Tim Langdell Trademark Troll Faces a Stronger Opponent This Time
The commercial landscape for Mobigame is very different now from what it was in 2009. Zombie Tsunami, the company’s subsequent title, has amassed more than 500 million downloads, and Papazian is clear that this changes the equation. ‘Mobigame will not treat this as a private nuisance to be settled quietly,’ he wrote. ‘Thanks to Zombie Tsunami and its 500M+ downloads, we have the means, evidence and determination to fight this case to the end. Yes, Tim, more than half a billion zombies are finally here to help us clean up this mess.’
Papazian adds that Mobigame welcomes the discovery process and wants ‘the documents, metadata, alleged sales records, file sources, chain of rights, communications.’ If the evidence confirms what the public record suggests, he says Mobigame ‘will seek full compensation’ and intends to ‘expose Tim Langdell for what he is: a trademark troll, and keep this fight public, factual and documented, so the industry can learn from it.’
Langdell, for his part, has moved into different territory in recent years.
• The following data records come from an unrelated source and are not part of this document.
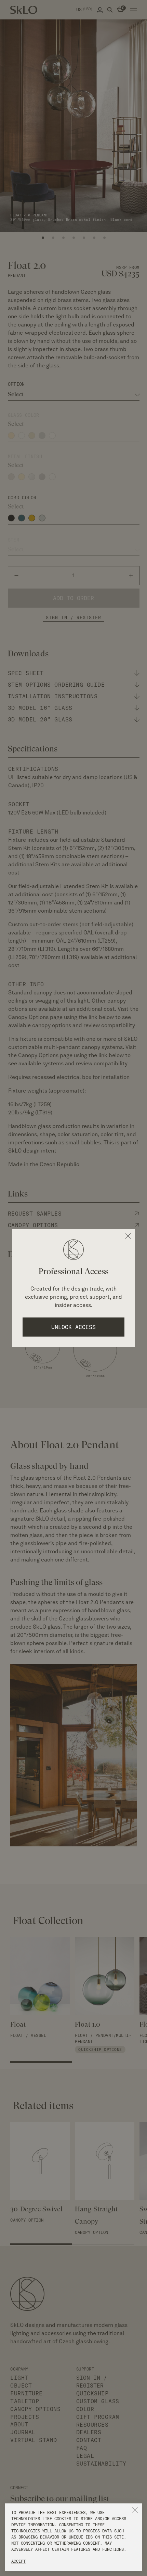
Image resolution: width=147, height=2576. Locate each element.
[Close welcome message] (128, 1236)
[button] (135, 2510)
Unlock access (73, 1327)
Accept (18, 2561)
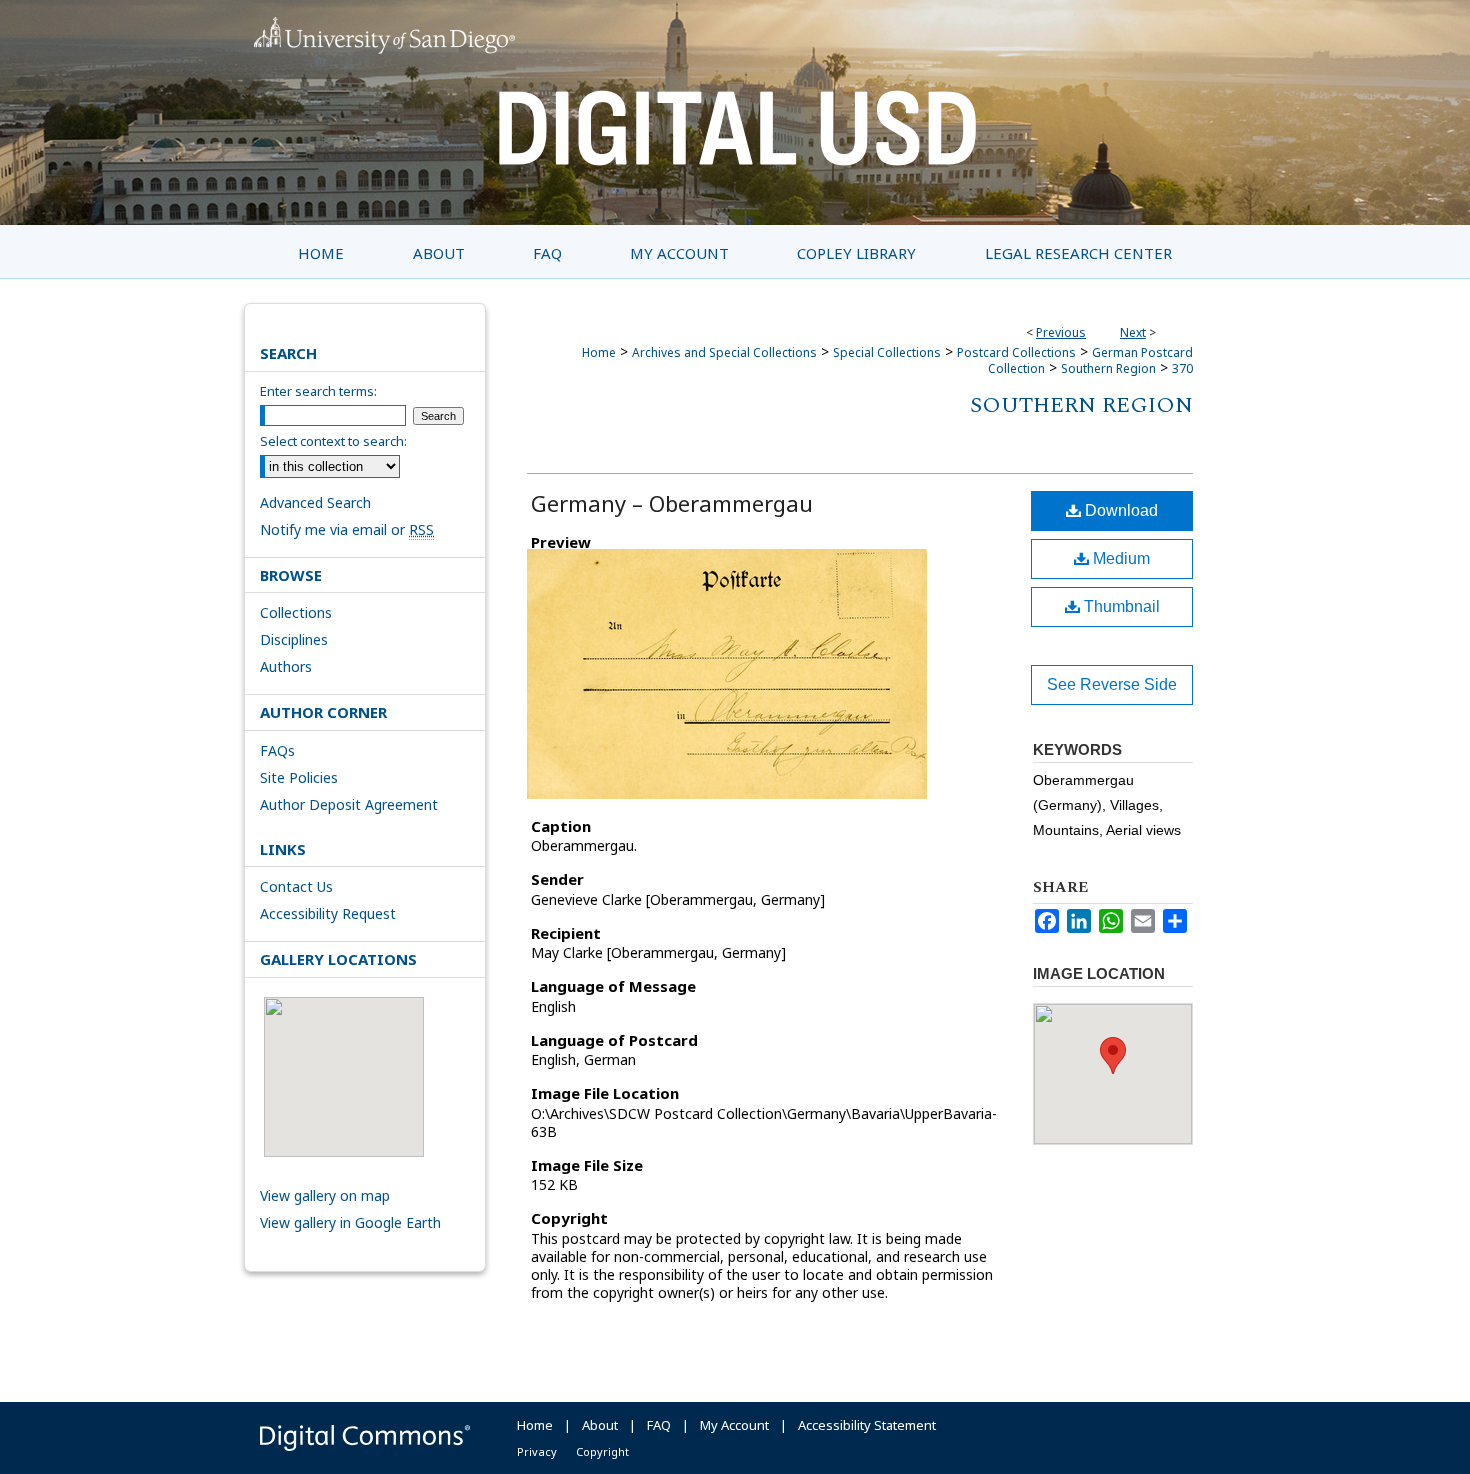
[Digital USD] (735, 113)
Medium (1119, 558)
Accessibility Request (328, 913)
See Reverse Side (1112, 684)
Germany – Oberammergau (672, 503)
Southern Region (1108, 368)
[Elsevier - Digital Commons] (365, 1438)
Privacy (537, 1451)
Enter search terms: (318, 391)
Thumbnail (1120, 606)
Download (1119, 510)
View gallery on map (325, 1195)
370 (1182, 368)
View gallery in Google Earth (350, 1222)
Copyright (602, 1451)
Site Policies (299, 777)
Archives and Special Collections (724, 352)
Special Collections (887, 352)
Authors (286, 666)
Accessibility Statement (867, 1425)
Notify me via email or (347, 529)
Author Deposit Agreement (349, 804)
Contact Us (296, 886)
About (600, 1425)
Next (1133, 332)
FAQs (277, 750)
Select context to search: (333, 441)
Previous (1061, 332)
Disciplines (294, 639)
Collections (296, 612)
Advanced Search (315, 502)
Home (599, 352)
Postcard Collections (1016, 352)
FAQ (659, 1425)
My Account (734, 1425)
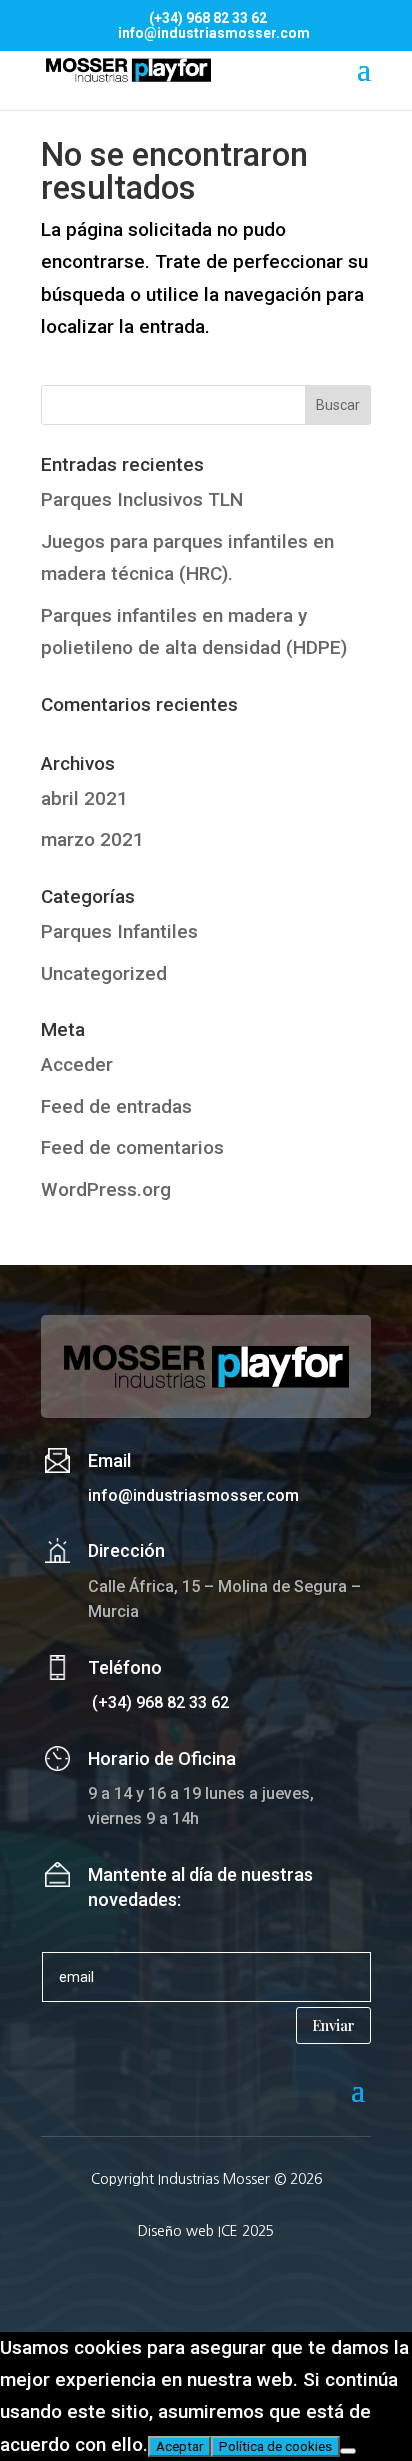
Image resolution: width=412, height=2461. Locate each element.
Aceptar (179, 2446)
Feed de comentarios (132, 1147)
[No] (348, 2451)
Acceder (77, 1064)
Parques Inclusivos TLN (142, 499)
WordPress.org (106, 1189)
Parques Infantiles (119, 931)
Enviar (333, 2025)
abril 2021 (84, 798)
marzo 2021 (92, 839)
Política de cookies (275, 2446)
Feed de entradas (116, 1106)
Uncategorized (104, 973)
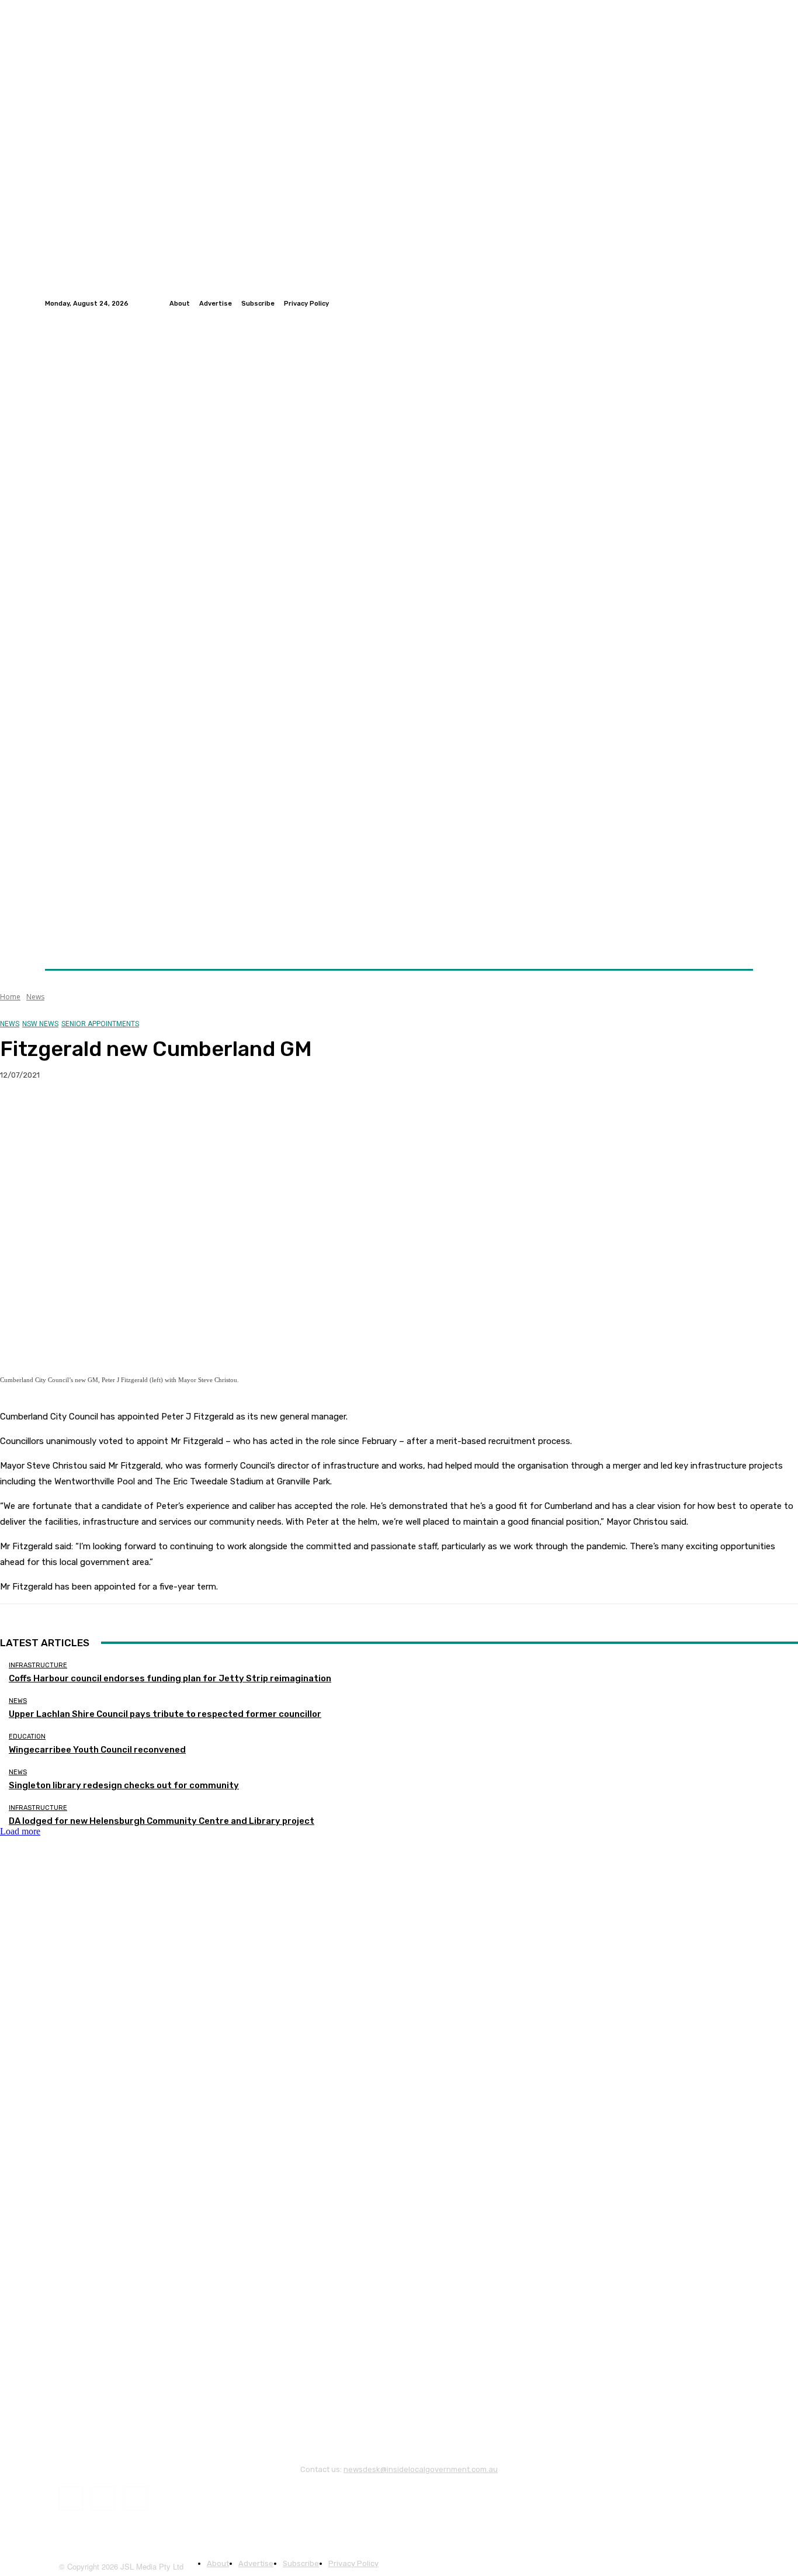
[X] (61, 1112)
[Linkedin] (746, 303)
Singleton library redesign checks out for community (124, 1785)
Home (10, 997)
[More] (230, 1112)
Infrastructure (38, 1665)
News (35, 997)
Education (27, 1736)
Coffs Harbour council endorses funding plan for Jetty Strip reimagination (170, 1678)
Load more (20, 1831)
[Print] (187, 1112)
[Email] (145, 1112)
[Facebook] (718, 303)
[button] (739, 941)
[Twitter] (732, 303)
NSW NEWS (40, 1023)
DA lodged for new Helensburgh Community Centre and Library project (161, 1821)
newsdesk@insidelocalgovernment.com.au (421, 2469)
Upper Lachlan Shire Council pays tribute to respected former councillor (165, 1714)
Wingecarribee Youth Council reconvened (97, 1749)
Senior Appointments (100, 1023)
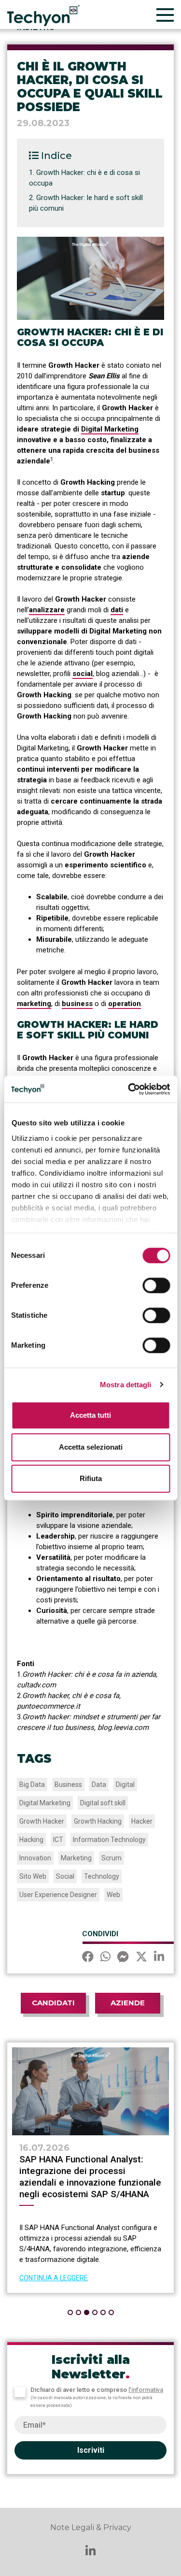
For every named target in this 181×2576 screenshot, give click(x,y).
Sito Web (32, 1876)
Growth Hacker (41, 1821)
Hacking (31, 1839)
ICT (58, 1839)
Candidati (53, 2002)
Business (68, 1784)
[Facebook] (88, 1958)
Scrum (111, 1858)
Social (65, 1876)
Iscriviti (90, 2450)
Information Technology (109, 1839)
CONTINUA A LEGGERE (130, 2278)
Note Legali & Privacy (90, 2527)
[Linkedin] (159, 1958)
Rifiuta (91, 1478)
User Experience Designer (58, 1895)
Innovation (35, 1858)
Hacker (142, 1821)
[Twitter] (141, 1958)
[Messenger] (123, 1958)
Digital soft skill (102, 1803)
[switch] (156, 1285)
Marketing (76, 1858)
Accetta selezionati (91, 1447)
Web (113, 1895)
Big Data (32, 1784)
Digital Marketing (110, 429)
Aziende (128, 2002)
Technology (101, 1876)
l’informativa (145, 2389)
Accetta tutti (90, 1415)
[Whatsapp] (105, 1958)
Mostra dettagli (126, 1385)
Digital (125, 1784)
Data (99, 1784)
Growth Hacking (98, 1821)
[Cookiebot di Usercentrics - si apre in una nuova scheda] (129, 1089)
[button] (70, 2312)
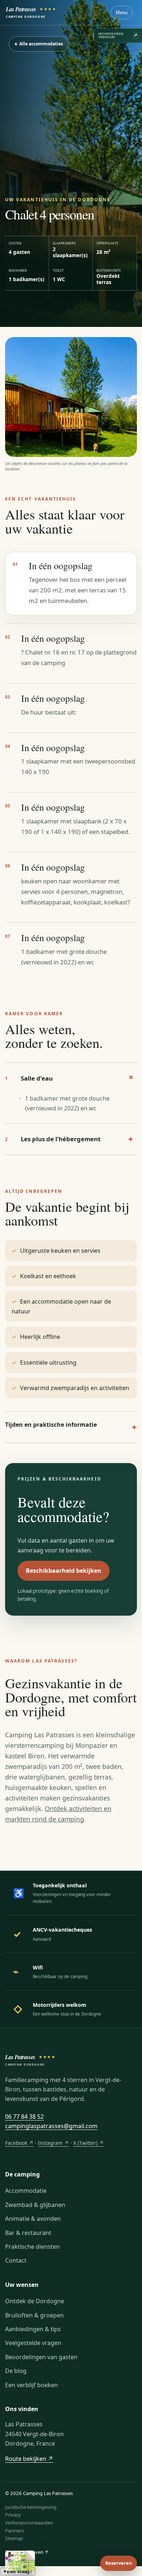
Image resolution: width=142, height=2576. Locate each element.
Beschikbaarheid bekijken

He is an ordained Priest (Zen and Christian) and works as a Chaplain in palliative care. He has written books covering computer programming, video game design, virtual reality, psychology and hospice, and recently republished a book he wrote about the ZX Spectrum.
His earlier trademark activity left a long paper trail. Future Publishing licensed the trademark for its EDGE magazine in 1993, then bought out the relevant part of the trademark from Langdell in 2005. Namco, facing similar pressure, renamed Soul Edge to Soul Blade for Western release before eventually rechristening the entire series Soulcalibur. Mobigame, backed now by hundreds of millions of Zombie Tsunami players and a detailed technical rebuttal, is betting that the outcome this time will be rather different.